In reality, what we are facing is an unreliable network and a device with a certain probability of downtime. These two factors will lead to Partition. Therefore, P is a must, not an option, in the implementation of a distributed system.

For distributed system engineering practice, the more appropriate description of CAP theory is: under the premise of satisfying partition fault tolerance, no algorithm can satisfy data consistency and service availability at the same time.

Therefore, we need to choose between C and A:

• CP architecture (rigid transaction): If you want to meet the strong consistency of data, you must lock other service data resources under the distributed service at the same time as a service database is locked. Wait for all services to finish processing business before releasing resources. At this time, if there are other requests to operate the locked resource, it will be blocked, so that the CP is satisfied. Strong consistency and weak availability are achieved.
• AP architecture (flexible transaction): If the strong availability of services is to be satisfied, each service can execute local transactions independently without locking the resources of other services. When the transactions of each service have not been fully processed, if you go to access the database, you may encounter data inconsistencies on each node. Then we need some measures to make the data of each node finally reach consistency after a period of time. This is what satisfies the AP. Weak consistency (eventual consistency) and strong availability are achieved.
  

2. CP architecture solution

2.1. DTP and XA

In 1994, the X/Open organization (now Open Group) defined the DTP model for distributed transaction processing.

The model includes the following roles:

• AP (Application Program): that is, the application program, which can be understood as a DTP program, which is our microservice;
• TM (Transaction Manager): The transaction manager is responsible for coordinating and managing transactions, providing AP application programming interfaces and managing resource managers.
• RM (Resource Manager): The resource manager (here it can be a DBMS, or a message server management system) application controls resources through the resource manager, and the resource must implement the interface defined by XA;
• CRM (Communication Resource Manager): Communication Resource Manager, which is the communication middleware between TM and RM;

In this model, a distributed transaction (global transaction) can be split into many local transactions and run on different APs and RMs. The ACID of each local transaction is easy to implement, but the global transaction must ensure that every local transaction contained in it can succeed at the same time. If one local transaction fails, all other transactions must be rolled back. But the problem is that in the process of local transaction processing, the running status of other transactions is not known. Therefore, it is necessary to notify each local transaction through the CRM to synchronize the execution status of the transaction.

Therefore, the communication of each local transaction must have a unified standard, otherwise different databases cannot communicate. XA is the interface specification between communication middleware and TM in X/Open DTP . It defines interfaces for notifying transaction start, commit, termination, and rollback. All database vendors must implement these interfaces.
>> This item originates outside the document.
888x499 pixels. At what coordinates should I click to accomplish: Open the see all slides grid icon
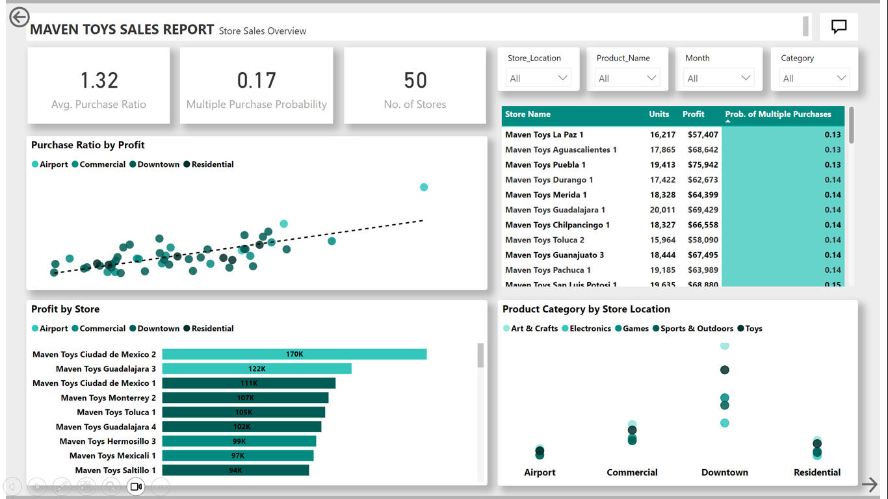pyautogui.click(x=86, y=486)
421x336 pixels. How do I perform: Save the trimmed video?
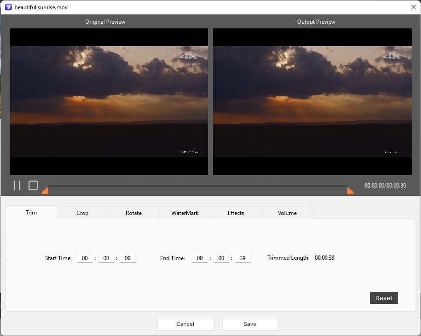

2.2. Two-Phase Commit (2PC)

2.2.1. Generation of agreement

To control distributed transactions, it is not enough for vendors to implement the XA specification, so a two-phase commit protocol is introduced.

2.2.2. What is the two-phase commit protocol?

Refers to the submission of a transaction is divided into two phases: the preparation phase and the execution phase.

Two-phase commit is used to coordinate the activities of multiple servers participating in an update to prevent data inconsistency when a part of the distributed system fails. For example, if an update operation requires records to be changed on three different nodes, and if only one node fails, the other two nodes must detect the failure and undo their changes.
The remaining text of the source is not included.